Clofarabine increases the eradication of minimal residual disease of primary B-precursor acute lymphoblastic leukemia compared to high-dose cytarabine without improvement of outcome. Results from the randomized clinical trial 08-09 of the Cooperative Acute Lymphoblastic Leukemia Study Group
Gabriele Escherich,
Udo zur Stadt,
Arndt Borkhardt,
Dagmar Dilloo,
Jörg Faber,
Tobias Feuchtinger,
Thomas Imschweiler,
Norbert Jorch,
Arnulf Pekrun,
Irene Schmid,
Franziska Schramm,
Michael Spohn,
Martin Zimmermann,
Martin A Horstmann
Affiliations
Gabriele Escherich
Clinic of Pediatric Hematology and Oncology, University Medical Center Hamburg-Eppendorf, Hamburg
Udo zur Stadt
Clinic of Pediatric Hematology and Oncology, University Medical Center Hamburg-Eppendorf, Hamburg
Arndt Borkhardt
Department of Pediatric Oncology, Hematology and Clinical Immunology, Medical Faculty Duesseldorf, Duesseldorf
Dagmar Dilloo
Department of Pediatric Hematology/Oncology, University Hospital Bonn, Bonn
Jörg Faber
Department of Pediatric Hematology/Oncology, University Hospital Mainz, Mainz
Tobias Feuchtinger
Dr. von Hauner Children's Hospital, Ludwig Maximilian University, Munich
Thomas Imschweiler
Department of Pediatric Hematology and Oncology, Helios Hospital, Krefeld
Norbert Jorch
Department of Pediatric Hematology and Oncology, Protestant Hospital of Bethel Foundation, Bielefeld
Arnulf Pekrun
Department of Pediatric Hematology and Oncology, Hospital Bremen-Mitte
Irene Schmid
Dr. von Hauner Children's Hospital, Ludwig Maximilian University, Munich
Franziska Schramm
Clinic of Pediatric Hematology and Oncology, University Medical Center Hamburg-Eppendorf, Hamburg
Michael Spohn
Clinic of Pediatric Hematology and Oncology, University Medical Center Hamburg-Eppendorf, Hamburg, Germany; Research Institute Children’s Cancer Center Hamburg, Germany; Bioinformatics Core Unit, University Medical Center Hamburg
Martin Zimmermann
Department of Pediatric Hematology and Oncology, Medical School Hannover, Hannover
Martin A Horstmann
Clinic of Pediatric Hematology and Oncology, University Medical Center Hamburg-Eppendorf, Hamburg, Germany; Research Institute Children’s Cancer Center Hamburg
Novel treatment strategies are needed to improve cure for all children with acute lymphoblastic leukemia (ALL).
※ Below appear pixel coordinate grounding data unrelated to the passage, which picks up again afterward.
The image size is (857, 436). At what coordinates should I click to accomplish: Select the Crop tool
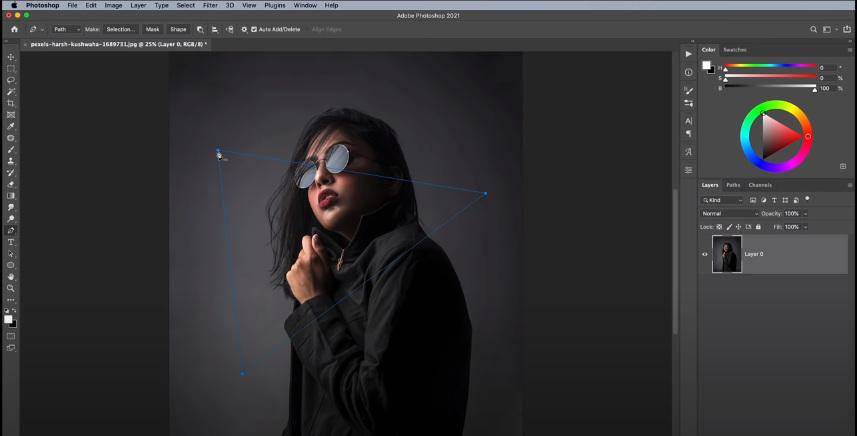point(11,103)
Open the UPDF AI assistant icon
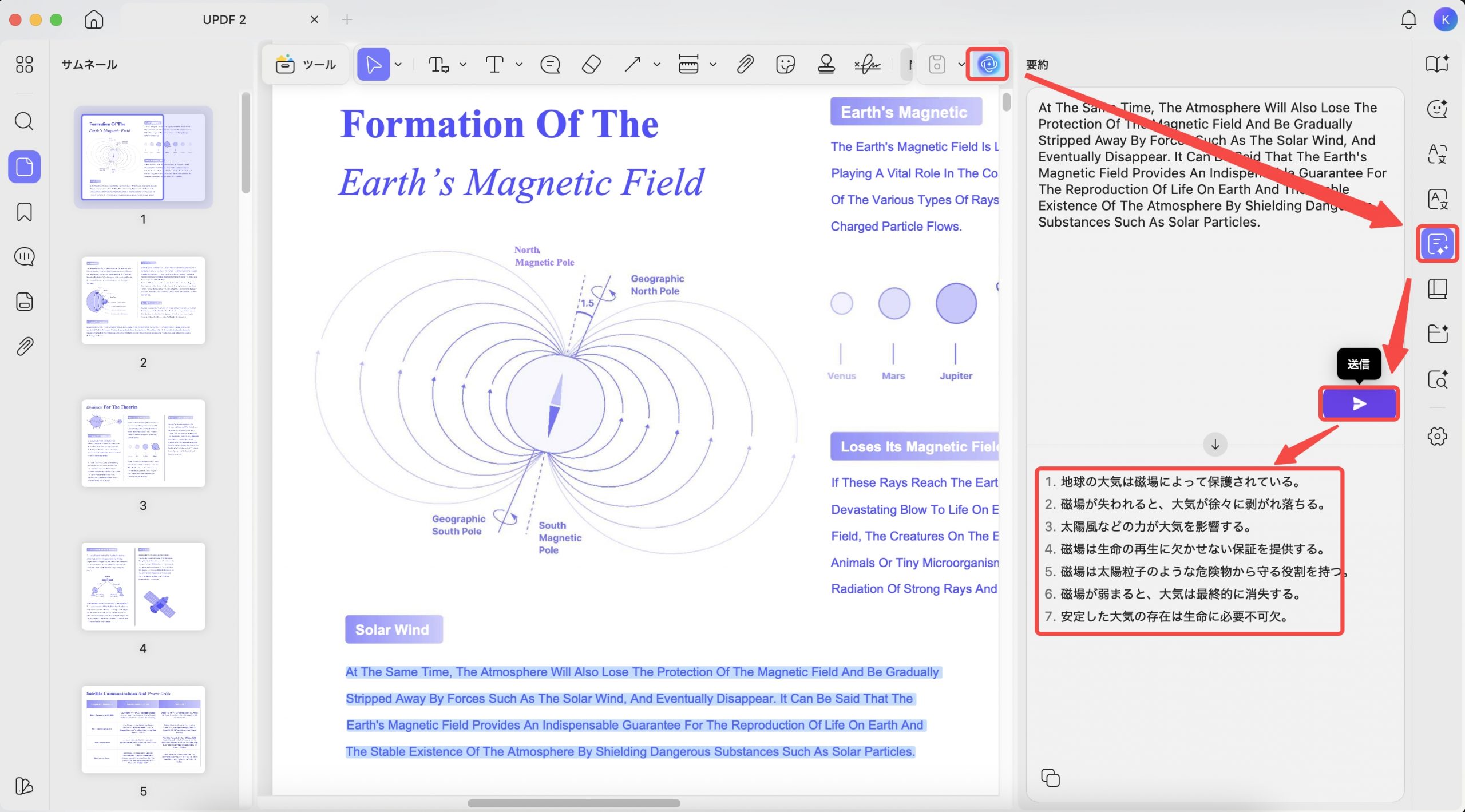Image resolution: width=1465 pixels, height=812 pixels. click(x=988, y=65)
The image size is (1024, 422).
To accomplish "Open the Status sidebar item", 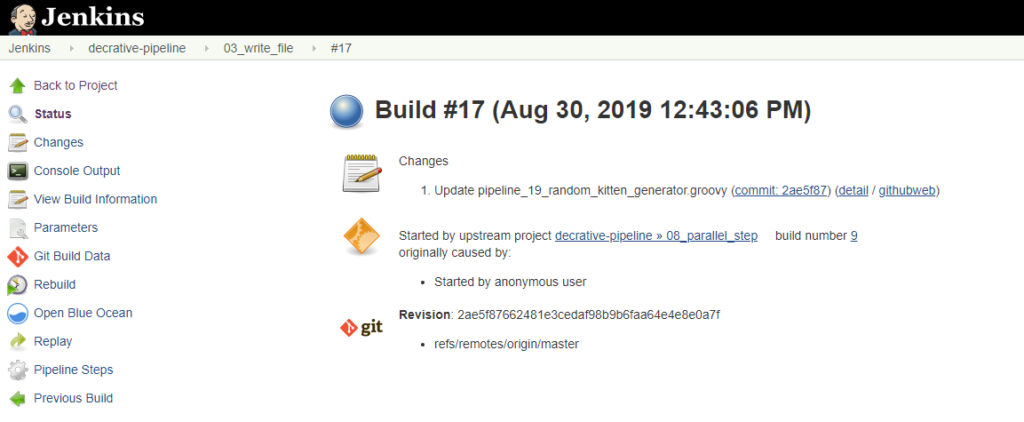I will [52, 114].
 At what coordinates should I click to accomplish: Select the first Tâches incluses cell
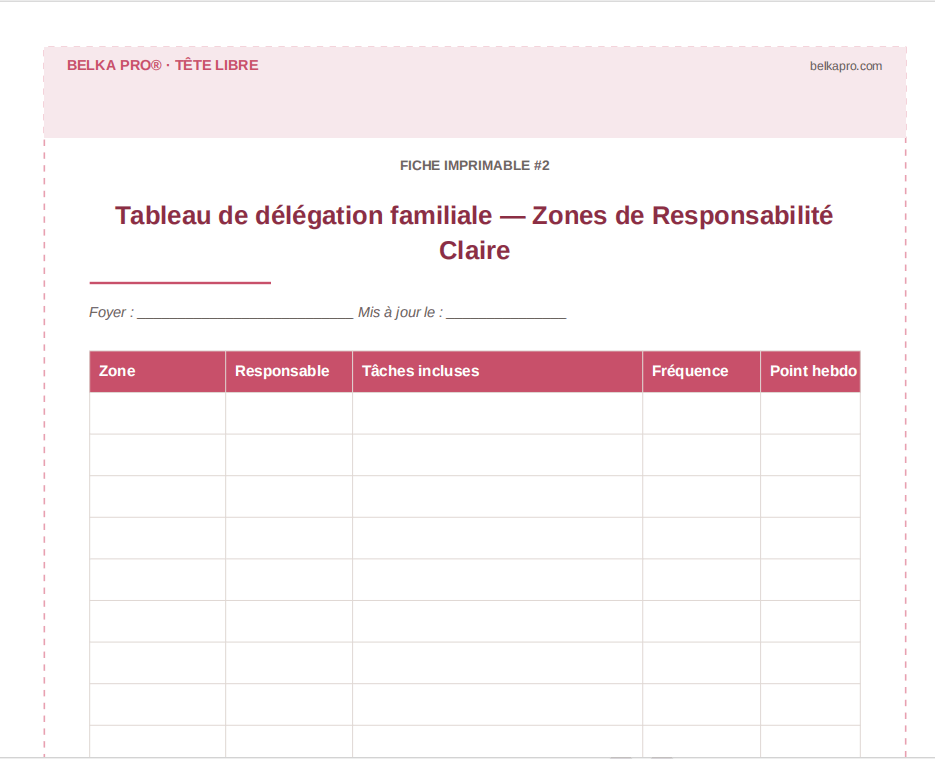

To this end, we investigated the therapeutic potential of clofarabine in primary ALL in trial CoALL 08-09 (clinicaltrials gov. identifier: NCT01228331). The primary study objective was the minimal residual disease (MRD)- based comparative assessment of cytotoxic efficacies of clofarabine 5x40 mg/m2 versus high-dose cytarabine (HIDAC) 4x3g/m2, both in combination with PEG-ASP 2,500 IU/m2 as randomized intervention in early consolidation. The secondary objective was an outcome analysis focused on treatment arm dependence and MRD after randomized intervention. In B-cell precursor (BCP)-ALL, eradication of MRD was more profound after clofarabine compared to cytarabine, with 93 versus 79 of 143 randomized patients per arm reaching MRD-negativity (c2 test P=0.03, leftsided P [Fisher’s exact test]=0.04). MRD status of BCP-ALL after randomized intervention maintained its prognostic relevance, with a significant impact on event-free survival (EFS) and relapse rate. However, no difference in outcome regarding EFS and overall survival (OS) between randomized courses was observed (5-year EFS: clofarabine 85.7, SE=4.1 vs. HIDAC 84.8, SE=4.7 [P=0.96]; OS: 95.7, SE=1.9 vs. 92.2, SE=3.2 [P=0.59]), independent of covariates or overall risk strata. Severe toxicities between randomized and subsequent treatment elements were also without significant difference. In conclusion, clofarabine/PEG-ASP is effective and safe, but greater cytotoxic efficacy of clofarabine compared to HIDAC did not translate into improved outcomes indicating a lack of surrogacy of post-intervention MRD at the trial level as opposed to the patient level, which hampers a broader implementation of this regimen in the frontline treatment of ALL.